細かいところで気になったこと。ゴールディンが「政府も司法省も何もしてくれなかったが、倒産裁判所だけが手を差し伸ばしてくれた」と語っていたが、なぜそう言うことになるのか、専門家の解説を聞きたいと思った。

ともあれ、ナン・ゴールディンというアーティストへの関心が高まり、またアートとアクティヴィズムについてなど思考が刺激される、なかなか面白い映画だった(本当は「アーティストである前に一人の人間として」というパンフレットにある一節への違和感、「市民とは誰か」ということについて書きたかったのだが)。

*1:浅田彰が何かのシンポジウムで、ナン・ゴールディンと荒木経惟の差異について語っていて感心した記憶があるが、どの本だったか。ナディッフで立ち読みした小さい赤い本に入っていた気がするが思い出せない。

*2:先日参加した『アートワーカーズ』の刊行記念シンポジウムで、ジュリア・ブライアン=ウィルソン氏が、アーティストとして生計を立てている人はほんの一握りであり、セックスワークに従事するアーティストもいること、スティグマを解体することが必要であること、売春が女性化されていることについて話し問題提起をしていたことを思い出した。まさに仕事はポリティカルであること、である。

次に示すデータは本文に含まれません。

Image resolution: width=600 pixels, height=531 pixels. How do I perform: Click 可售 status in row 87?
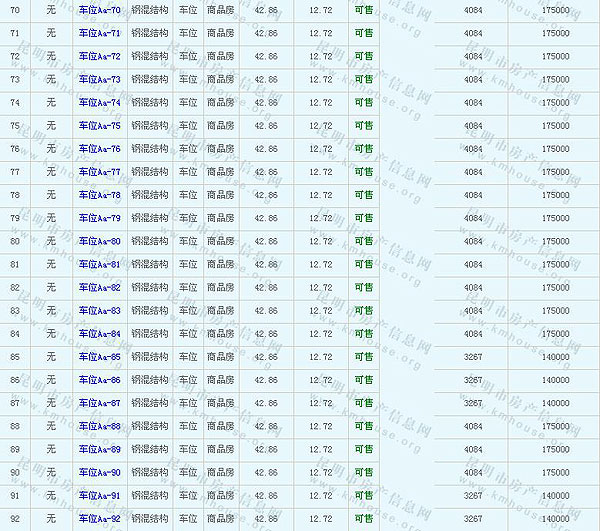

*3:この様子は痛快でもあるが、同時に国立西洋美術館での抗議活動のことも想起せざるを得なかった。オピオイド危機の場合は、巨大資本とはいえ標的が定かなものだった(「悪魔化」という言葉さえ過ぎったが、運動という点では仕方ないし、実際やっていることを考えれば当然である)。川崎重工イスラエルへの武器提供をやめたとして(それは必要なことである)、おそらく代わりに別の国の別の企業が武器を提供することになる。戦争を続けるイスラエルへの抗議にしても(それは必要なことである)、「停戦」したとして、植民地構造に手がつかなければ、同じ悲劇は繰り返されるだろう。一昨年のドクメンタ15を引き合いに出すまでもなく(今もジュディス・バトラーやナンシー・フレイザーが、イスラエルを批判したかどで社会的な非難を浴びている)、一方的な「圧力」は止まない。オピオイド危機は一企業の問題だったが、今回はイスラエルとそれを支える国際社会、ひいては資本主義に内在する暴力という、アートワールドも密接に関わる、より大きなシステムを背景に持つ。システムに対抗する運動は可能なのだろうか。